**Stored records**
=-=-=-=-=
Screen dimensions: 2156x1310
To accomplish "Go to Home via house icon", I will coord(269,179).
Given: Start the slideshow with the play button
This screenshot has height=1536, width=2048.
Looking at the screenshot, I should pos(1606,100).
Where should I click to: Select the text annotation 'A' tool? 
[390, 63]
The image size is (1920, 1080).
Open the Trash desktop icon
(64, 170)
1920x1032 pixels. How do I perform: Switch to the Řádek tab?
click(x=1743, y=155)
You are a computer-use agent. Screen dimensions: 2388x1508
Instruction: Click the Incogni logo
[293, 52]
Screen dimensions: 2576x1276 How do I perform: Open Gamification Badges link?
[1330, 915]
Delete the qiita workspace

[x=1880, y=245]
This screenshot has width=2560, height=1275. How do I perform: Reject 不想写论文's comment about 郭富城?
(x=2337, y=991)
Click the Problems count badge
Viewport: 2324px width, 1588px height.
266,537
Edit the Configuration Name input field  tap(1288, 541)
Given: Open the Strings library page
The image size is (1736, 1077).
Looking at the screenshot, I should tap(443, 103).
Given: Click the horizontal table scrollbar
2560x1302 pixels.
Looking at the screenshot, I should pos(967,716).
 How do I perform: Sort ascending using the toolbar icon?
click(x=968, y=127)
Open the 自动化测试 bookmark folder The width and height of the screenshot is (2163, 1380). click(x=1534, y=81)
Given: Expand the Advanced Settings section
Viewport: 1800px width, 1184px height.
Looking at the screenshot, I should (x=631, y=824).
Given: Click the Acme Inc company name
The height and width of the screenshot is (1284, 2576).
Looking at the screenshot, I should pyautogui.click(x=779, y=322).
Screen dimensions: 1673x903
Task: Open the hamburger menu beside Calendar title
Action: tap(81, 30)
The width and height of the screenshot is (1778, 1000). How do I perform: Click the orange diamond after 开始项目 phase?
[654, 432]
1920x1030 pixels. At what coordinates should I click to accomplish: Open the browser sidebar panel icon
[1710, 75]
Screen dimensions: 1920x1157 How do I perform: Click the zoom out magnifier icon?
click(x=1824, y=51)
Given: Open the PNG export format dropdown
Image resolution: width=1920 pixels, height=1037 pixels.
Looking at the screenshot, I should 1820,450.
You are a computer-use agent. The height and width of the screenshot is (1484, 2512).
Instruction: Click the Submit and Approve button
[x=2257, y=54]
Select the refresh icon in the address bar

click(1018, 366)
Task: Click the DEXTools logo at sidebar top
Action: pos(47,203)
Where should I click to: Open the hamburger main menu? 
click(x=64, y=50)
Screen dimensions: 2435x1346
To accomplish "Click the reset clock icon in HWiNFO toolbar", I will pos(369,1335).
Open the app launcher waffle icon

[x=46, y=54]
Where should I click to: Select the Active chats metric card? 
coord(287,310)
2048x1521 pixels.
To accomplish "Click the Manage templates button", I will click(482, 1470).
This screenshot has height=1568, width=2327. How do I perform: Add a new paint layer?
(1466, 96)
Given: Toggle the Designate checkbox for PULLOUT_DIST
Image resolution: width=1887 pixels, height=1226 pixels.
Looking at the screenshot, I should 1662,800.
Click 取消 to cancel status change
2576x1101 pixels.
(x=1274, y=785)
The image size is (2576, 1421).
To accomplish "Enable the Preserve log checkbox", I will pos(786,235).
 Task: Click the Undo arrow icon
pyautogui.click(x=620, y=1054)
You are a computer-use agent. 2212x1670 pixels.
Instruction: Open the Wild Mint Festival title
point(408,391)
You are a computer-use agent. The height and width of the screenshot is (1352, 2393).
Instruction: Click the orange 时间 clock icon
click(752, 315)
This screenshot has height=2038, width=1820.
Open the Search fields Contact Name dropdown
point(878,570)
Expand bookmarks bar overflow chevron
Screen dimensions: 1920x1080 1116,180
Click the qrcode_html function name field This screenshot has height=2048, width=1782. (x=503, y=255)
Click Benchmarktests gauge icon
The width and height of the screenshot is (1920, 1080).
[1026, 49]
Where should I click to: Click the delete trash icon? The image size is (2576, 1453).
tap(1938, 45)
=-=-=-=-=
**WHAT TO DO**
The response should be an exact copy of every line above.

**ANSWER SPACE**
Screen dimensions: 2156x1310
To accomplish "Go to Home via house icon", I will coord(269,179).
Given: Start the slideshow with the play button
This screenshot has height=1536, width=2048.
Looking at the screenshot, I should pos(1606,100).
Where should I click to: Select the text annotation 'A' tool? 
[390, 63]
The image size is (1920, 1080).
Open the Trash desktop icon
(64, 170)
1920x1032 pixels. How do I perform: Switch to the Řádek tab?
click(x=1743, y=155)
You are a computer-use agent. Screen dimensions: 2388x1508
Instruction: Click the Incogni logo
[293, 52]
Screen dimensions: 2576x1276 How do I perform: Open Gamification Badges link?
[1330, 915]
Delete the qiita workspace

[x=1880, y=245]
This screenshot has width=2560, height=1275. How do I perform: Reject 不想写论文's comment about 郭富城?
(x=2337, y=991)
Click the Problems count badge
Viewport: 2324px width, 1588px height.
266,537
Edit the Configuration Name input field  tap(1288, 541)
Given: Open the Strings library page
The image size is (1736, 1077).
Looking at the screenshot, I should tap(443, 103).
Given: Click the horizontal table scrollbar
2560x1302 pixels.
Looking at the screenshot, I should pos(967,716).
 How do I perform: Sort ascending using the toolbar icon?
click(x=968, y=127)
Open the 自动化测试 bookmark folder The width and height of the screenshot is (2163, 1380). click(x=1534, y=81)
Given: Expand the Advanced Settings section
Viewport: 1800px width, 1184px height.
Looking at the screenshot, I should (x=631, y=824).
Given: Click the Acme Inc company name
The height and width of the screenshot is (1284, 2576).
Looking at the screenshot, I should pyautogui.click(x=779, y=322).
Screen dimensions: 1673x903
Task: Open the hamburger menu beside Calendar title
Action: tap(81, 30)
The width and height of the screenshot is (1778, 1000). How do I perform: Click the orange diamond after 开始项目 phase?
[654, 432]
1920x1030 pixels. At what coordinates should I click to accomplish: Open the browser sidebar panel icon
[1710, 75]
Screen dimensions: 1920x1157 How do I perform: Click the zoom out magnifier icon?
click(x=1824, y=51)
Given: Open the PNG export format dropdown
Image resolution: width=1920 pixels, height=1037 pixels.
Looking at the screenshot, I should 1820,450.
You are a computer-use agent. The height and width of the screenshot is (1484, 2512).
Instruction: Click the Submit and Approve button
[x=2257, y=54]
Select the refresh icon in the address bar

click(1018, 366)
Task: Click the DEXTools logo at sidebar top
Action: pos(47,203)
Where should I click to: Open the hamburger main menu? 
click(x=64, y=50)
Screen dimensions: 2435x1346
To accomplish "Click the reset clock icon in HWiNFO toolbar", I will pos(369,1335).
Open the app launcher waffle icon

[x=46, y=54]
Where should I click to: Select the Active chats metric card? 
coord(287,310)
2048x1521 pixels.
To accomplish "Click the Manage templates button", I will click(482, 1470).
This screenshot has height=1568, width=2327. How do I perform: Add a new paint layer?
(1466, 96)
Given: Toggle the Designate checkbox for PULLOUT_DIST
Image resolution: width=1887 pixels, height=1226 pixels.
Looking at the screenshot, I should 1662,800.
Click 取消 to cancel status change
2576x1101 pixels.
(x=1274, y=785)
The image size is (2576, 1421).
To accomplish "Enable the Preserve log checkbox", I will pos(786,235).
 Task: Click the Undo arrow icon
pyautogui.click(x=620, y=1054)
You are a computer-use agent. 2212x1670 pixels.
Instruction: Open the Wild Mint Festival title
point(408,391)
You are a computer-use agent. The height and width of the screenshot is (1352, 2393).
Instruction: Click the orange 时间 clock icon
click(752, 315)
This screenshot has height=2038, width=1820.
Open the Search fields Contact Name dropdown
point(878,570)
Expand bookmarks bar overflow chevron
Screen dimensions: 1920x1080 1116,180
Click the qrcode_html function name field This screenshot has height=2048, width=1782. (x=503, y=255)
Click Benchmarktests gauge icon
The width and height of the screenshot is (1920, 1080).
[1026, 49]
Where should I click to: Click the delete trash icon? The image size is (2576, 1453).
tap(1938, 45)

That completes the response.